Note: This bug is displayed in read-only format because the product is no longer active in Red Hat Bugzilla.

Bug 764301 (GLUSTER-2569)

Summary:	Peer shortly unreacheable in the middle of data copy forces heal at the end of copy
Product:	[Community] GlusterFS	Reporter:	raf <milanraf>
Component:	replicate	Assignee:	Pranith Kumar K <pkarampu>
Status:	CLOSED CURRENTRELEASE	QA Contact:
Severity:	low	Docs Contact:
Priority:	medium
Version:	3.1.3	CC:	gluster-bugs, pkarampu
Target Milestone:	---
Target Release:	---
Hardware:	i386
OS:	Linux
Whiteboard:
Fixed In Version:		Doc Type:	Bug Fix
Doc Text:		Story Points:	---
Clone Of:		Environment:
Last Closed:		Type:	---
Regression:	---	Mount Type:	fuse
Documentation:	---	CRM:
Verified Versions:		Category:	---
oVirt Team:	---	RHEL 7.3 requirements from Atomic Host:
Cloudforms Team:	---	Target Upstream Version:
Embargoed:

Description raf 2011-03-21 10:16:56 UTC

Environment:
[192.168.0.1]#gluster volume create san replica 2 transport tcp 192.168.0.1:/var/gluster 192.168.0.2:/var/gluster
[192.168.0.1]#gluster volume start san
[192.168.0.1]#gluster volume set san network.ping-timeout 10
[192.168.0.3]#mount -t glusterfs 192.168.0.1:/san /mnt/gluster
share /mnt/gluster using SAMBA 

Start copying two files of about 2GB in size from WinXP client.
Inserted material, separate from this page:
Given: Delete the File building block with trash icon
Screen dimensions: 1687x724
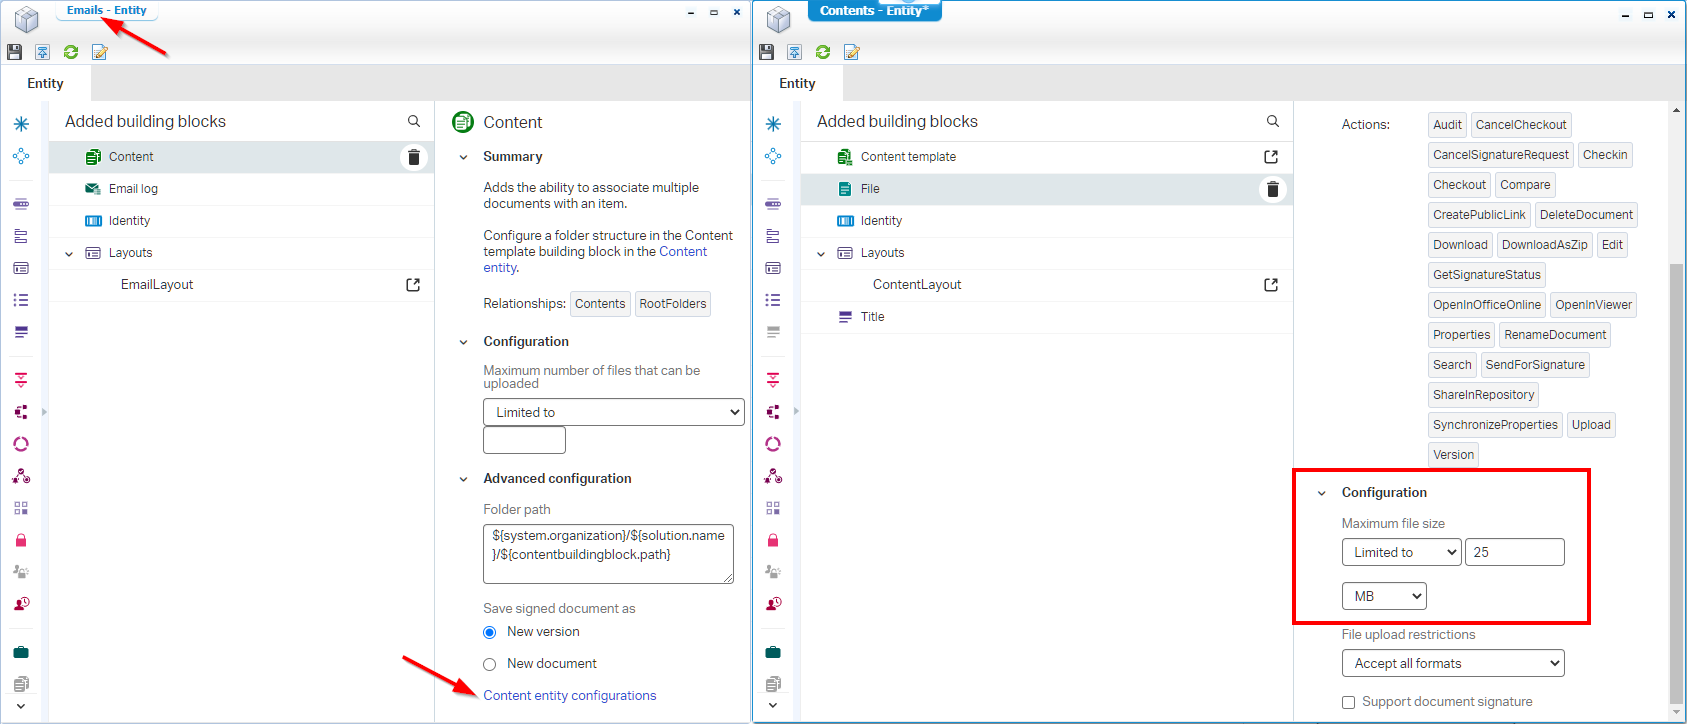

In the middle of the 1st file copy hit:
[192.168.0.1]#killall glusterd glusterfsd glusterfs

Wait about 10 secs (copy of 1st file is still running) and enter
[192.168.0.1]#service glusterd start (copy of 1st file hasn't finished yet)

Peer absence hasn't influenced data copy in any way (it has been running smoothly).
Now the peer is back but the 1st file is only been written on 192.168.0.2 (this is normal behaviour).
When the 1st file copy finishes, before starting the 2nd, self-heal of 1st is someway forced and 2nd file copy is posponed until self-heal is finished.
It seems that the file-close action after data copy triggers self-heal process.

I think this represents a big limit in GlusterFS performance. 
Isn't the self-heal process supposed to run in background with minor system resources use?

Comment 1 Pranith Kumar K 2011-03-22 03:47:49 UTC

With the current design it is supposed work this way, but there is a plan to implement what you have suggested, so it is not a bug but a feature enhancement.

Comment 2 Pranith Kumar K 2011-08-23 03:37:48 UTC

The design change brought in as part of 3182 fixes this.